Beep BEEP!

October 16, 2002

This article is the last in a series examining how one might go about sending binary data as part of a SOAP message. This month we look at BEEP, the Blocks Extensible Exchange Protocol.

The primary inventor of BEEP is Marshall Rose, a long-time "protocol wonk" within the IETF community. Marshall has authored more than 60 RFC's, covering everything from core SNMP details to a DTD for IETF RFCs.

Like SOAP 1.2, BEEP is described in a transport-neutral manner and is defined in RFC 3080. The most common transport is TCP, and the TCP mapping is found in RFC 3081. If you are at all interested in network protocols, you should read RFC 3117, "On the Design of Application Protocols". At the BEEP site you can find HTML versions of BEEP and related RFCs generated from the DTD mentioned above.
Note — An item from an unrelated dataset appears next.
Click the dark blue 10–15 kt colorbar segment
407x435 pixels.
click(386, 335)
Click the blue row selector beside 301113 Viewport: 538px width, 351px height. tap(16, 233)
BEEP actually addresses a wider range of problems than just SOAP and binary data. According to the RFC, BEEP is "a generic application protocol kernel for connection-oriented, asynchronous interactions." In other words, it's like an application-level transport protocol. Unlike many application protocols, it supports more than just lockstep request-response interchanges, which makes it suitable for applications such as event logging (see RFC 3195, for "Reliable Syslog"), and general peer-to-peer interactions.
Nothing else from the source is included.